North Macedonia combines regulatory clarity with physical fragility
North Macedonia sits between these extremes. The system operator MEPSO has implemented an advanced regulatory framework including detailed grid codes and formal balancing requirements. At the same time, physical network constraints remain significant: medium-voltage saturation limits expansion prospects while higher-voltage performance is sensitive to voltage fluctuations.
A major disturbance linked to overvoltage conditions highlighted how fragile the network can be under stress. For renewable developers this creates a paradox: regulatory clarity improves predictability but physical constraints increase curtailment likelihood as capacity grows.
Storage is already emerging as a technical necessity in certain regions even without fully developed market incentives. Expected returns in the 7% to 10% range face increasing volatility as constraints tighten alongside continued growth in renewables.
Imbalance costs become central—and storage moves into the core business case
A common pattern runs through all four markets: balancing responsibility has shifted from a marginal issue into a central cost driver. Renewable producers must forecast output, submit schedules and absorb financial consequences for deviations from those schedules.
For solar projects imbalance costs typically fall between €3 and €8 per MWh; wind exposure is higher at roughly €5 to €12 per MWh. These costs rise as systems become more saturated and less able to absorb variability without active intervention.
Against this backdrop battery storage is moving from optional optimisation toward critical infrastructure for stability across South-East Europe. Its role spans multiple functions: absorbing excess generation reduces curtailment losses; smoothing output lowers imbalance costs; providing fast-response services enables participation in ancillary service markets.

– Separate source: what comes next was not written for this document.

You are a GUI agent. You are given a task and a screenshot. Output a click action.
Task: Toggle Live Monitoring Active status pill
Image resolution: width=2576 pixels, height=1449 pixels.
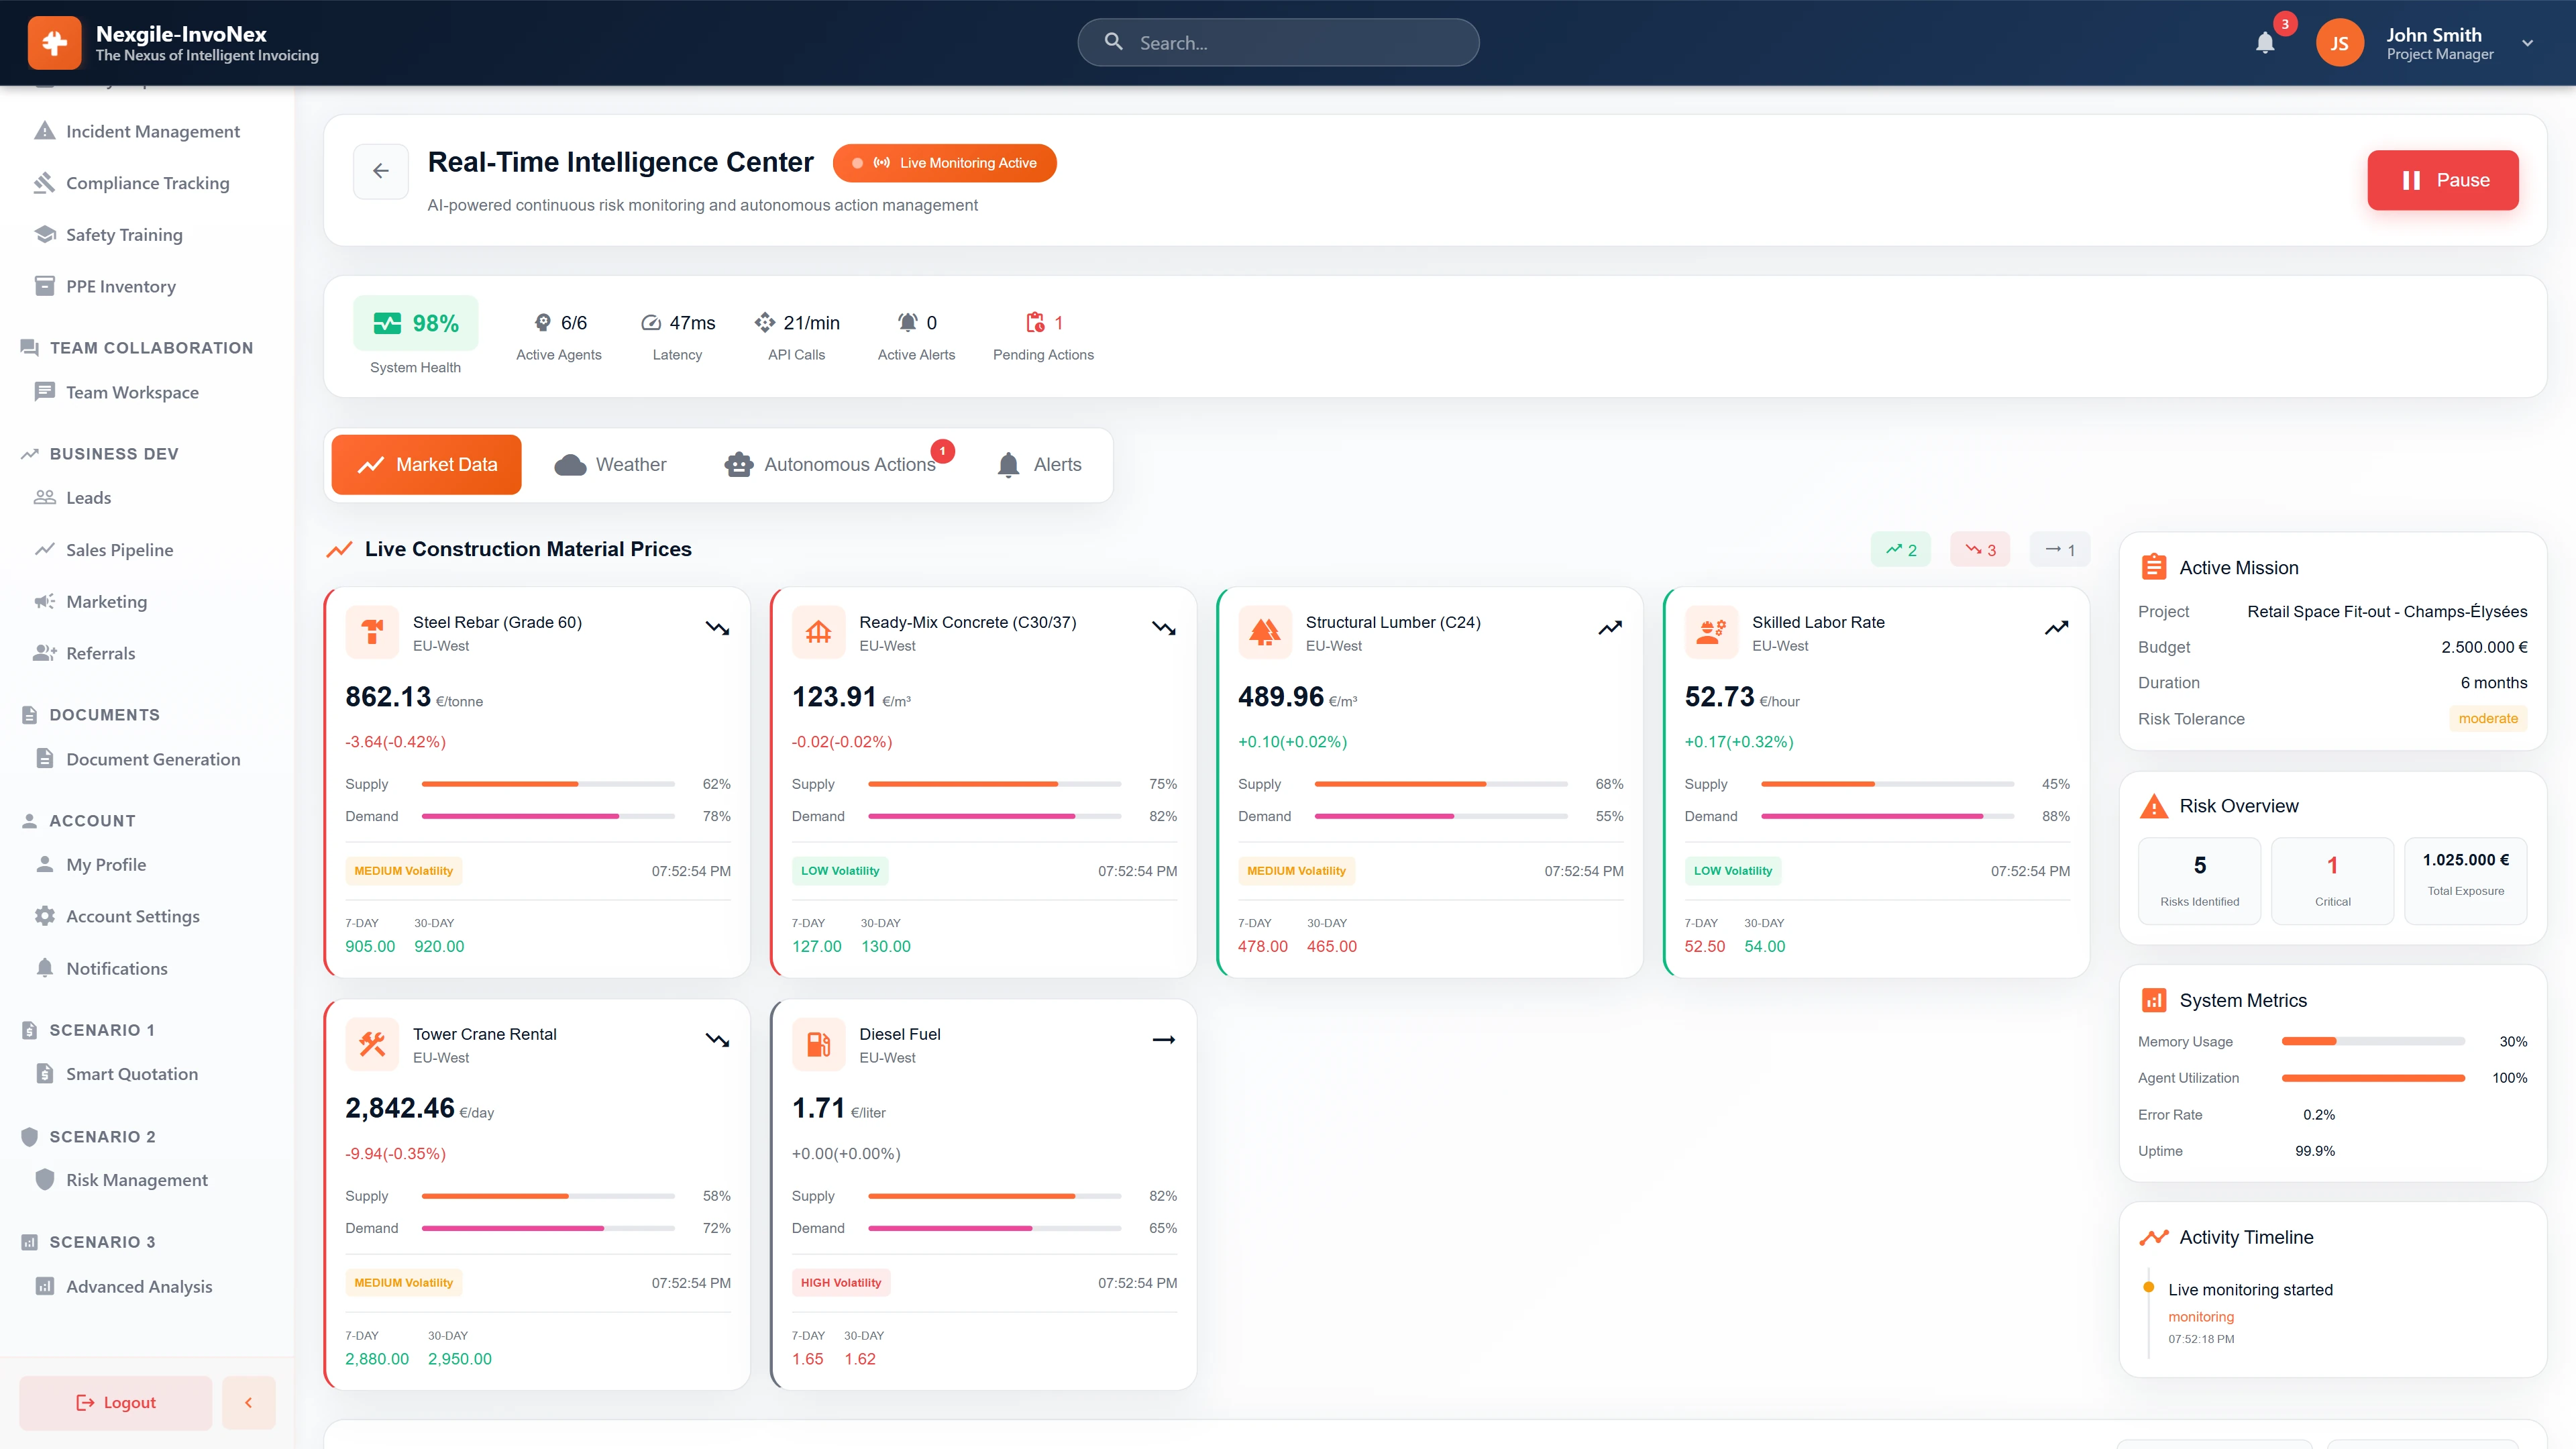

The investment case remains challenging because storage capital costs range from €300,000 to €600,000 per MWh—an addition that materially affects budgets even before considering financing structure or integration complexity. Still, when paired with renewables in hybrid configurations, storage can improve risk-adjusted returns by stabilising cash flows and enhancing dispatchability while partially offsetting curtailment and balancing impacts.
The report notes that this approach is already becoming default in Montenegro for new developments; emerging as a strategic differentiator in Serbia; and viewed as an inevitable next step in Bosnia and North Macedonia as constraints intensify.
The next phase: integration over expansion
The broader implication for investors is that renewable energy investment across South-East Europe is entering a new phase after an initial wave defined by resource capture and capacity expansion. The next wave will be defined by system integration capabilities—where transmission networks become active determinants of value rather than passive infrastructure—and where ancillary service revenues evolve from peripheral supplements into essential components of earnings potential.
This requires reassessing project evaluation methods beyond simplified assumptions about load factors and power prices. Developers need models that incorporate grid availability, curtailment probability, balancing costs and potential multi-layer revenue streams tied to flexibility services—as well as account for regulatory convergence across markets aligning more closely with European standards while internalising costs previously externalised.
Those able to secure strong grid positions early while integrating storage into assets designed for multiple market layers may find opportunities in systems increasingly rewarding flexibility; others risk seeing returns eroded by constraints that appear less temporary than structural.